Una licencia médica tiene costos directos e indirectos. Los directos son los más visibles: el pago de la licencia, la carga administrativa, el reemplazo temporal. Los indirectos son mucho mayores: la pérdida de conocimiento institucional, el impacto en el equipo que queda, la caída de productividad del entorno, el deterioro del clima organizacional.

En el mundo

Según la Organización Mundial de la Salud, el estrés laboral es responsable de aproximadamente el 75% de las ausencias laborales a nivel global.

El McKinsey Health Institute estima que el presentismo — la gente que está pero no rinde a su potencial — representa entre 2 y 9 billones de dólares en pérdida de valor económico global. Y es el costo más invisible: no aparece en ningún reporte de RRHH.
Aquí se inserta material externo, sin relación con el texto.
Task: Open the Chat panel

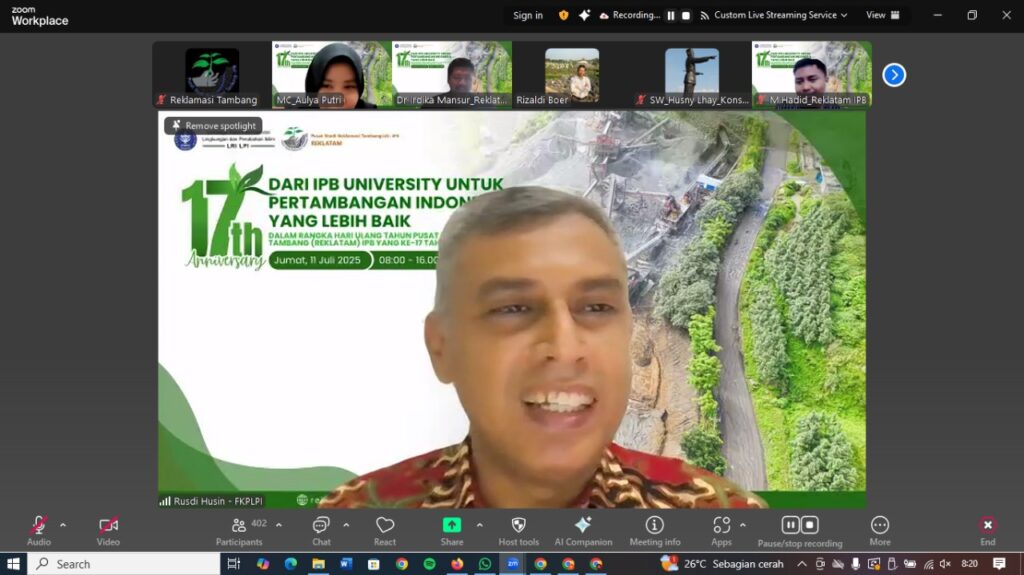Action: 321,530
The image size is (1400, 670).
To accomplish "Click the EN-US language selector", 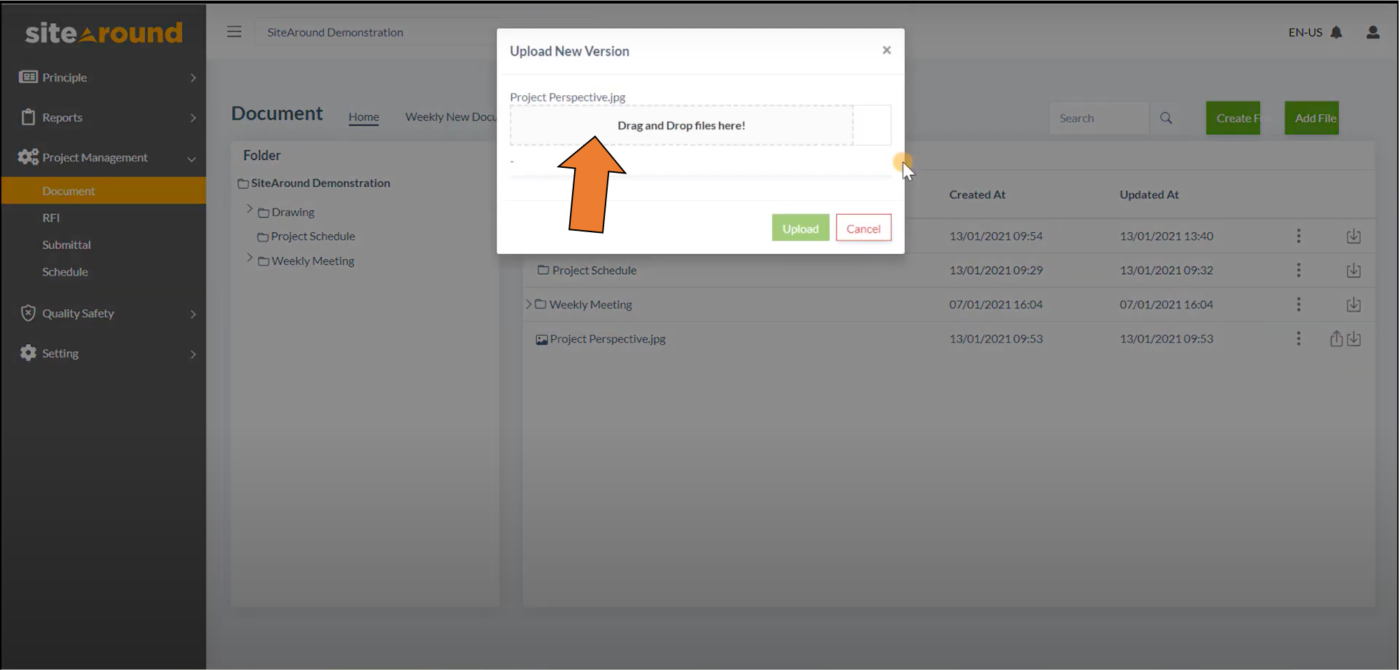I will pos(1306,31).
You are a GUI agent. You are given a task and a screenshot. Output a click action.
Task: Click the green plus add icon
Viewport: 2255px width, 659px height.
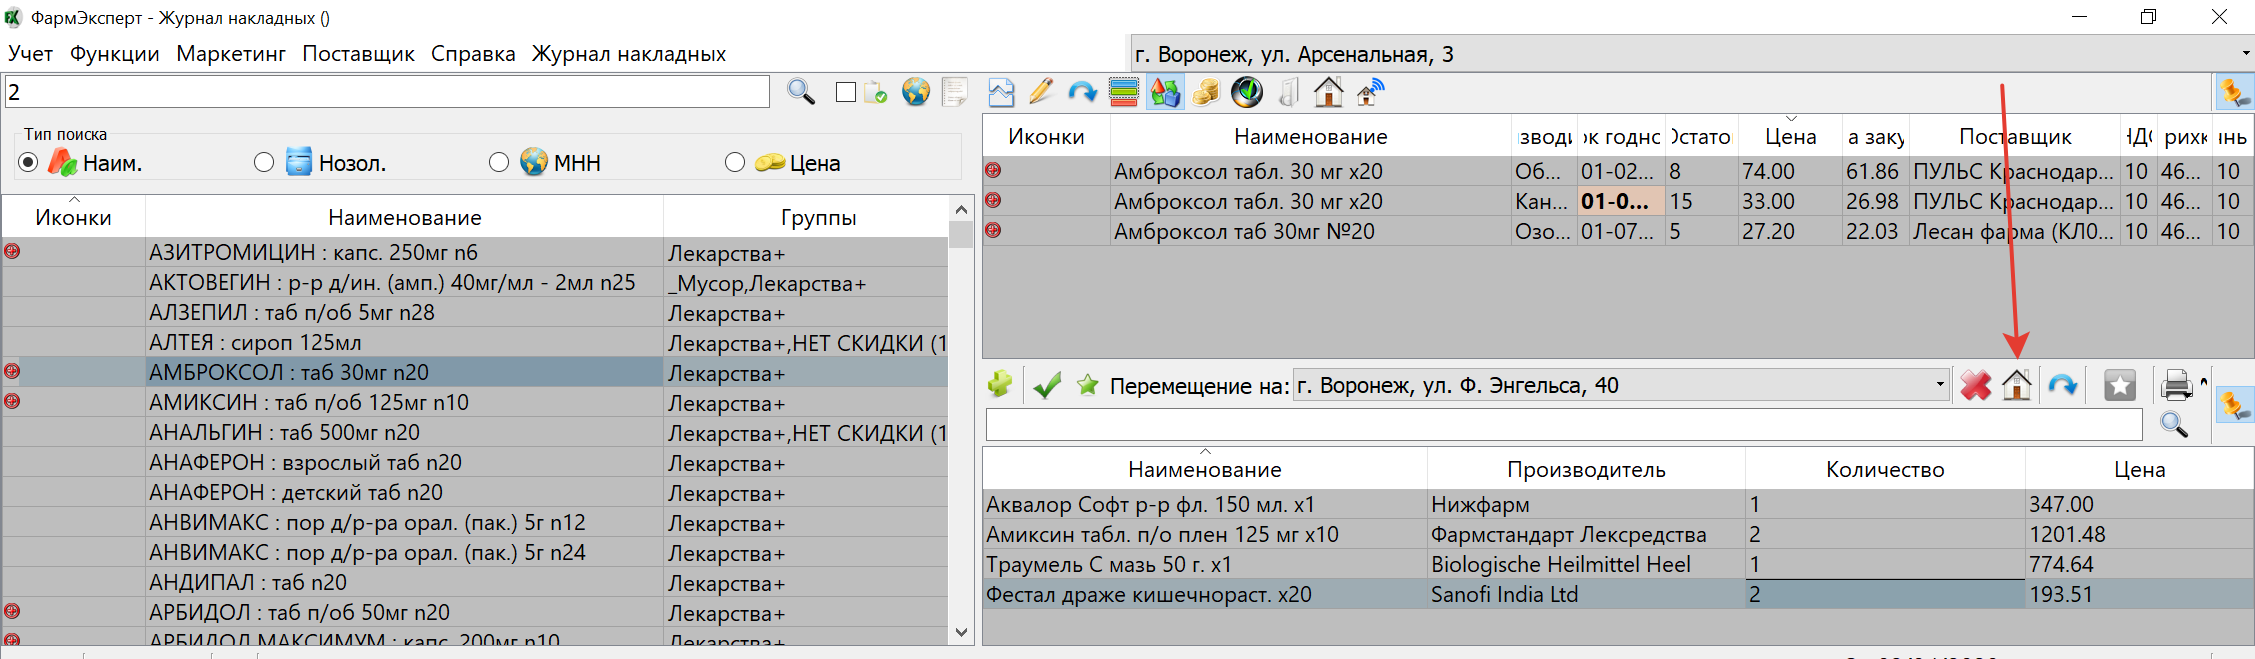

Según Gallup, el 44% de los empleados globales reporta sentirse estresado "la mayor parte del día". Ese estado de alerta crónica eleva el cortisol, deteriora la memoria, la creatividad y la toma de decisiones — funciones que una organización necesita todos los días.

Los empleados con altos niveles de estrés incurren en un promedio de $2.000 dólares adicionales en costos médicos al año comparados con sus pares menos estresados. Escalado a una empresa de 500 personas con un 30% de empleados altamente estresados, eso es $300.000 dólares anuales solo en costos médicos adicionales — antes de contar el ausentismo, la rotación y el presentismo.

Lo que cuesta la rotación

Reemplazar a un empleado cuesta entre el 50% y el 200% de su salario anual, dependiendo del nivel del cargo. La rotación causada por burnout — que según Gallup representa entre el 15 y el 20% de la rotación involuntaria total — es uno de los costos más evitables que existen.

Lo que cuesta no hacer nada

Deloitte calcula que por cada dólar invertido en salud mental en el trabajo, las empresas recuperan $4 en reducción de ausentismo, presentismo y rotación. Es decir, no invertir en bienestar no es "ahorrar" — es pagar cuatro veces más por el problema.

La pregunta que deberían hacerse los líderes no es si pueden permitirse invertir en el bienestar de sus equipos. Es si pueden permitirse no hacerlo.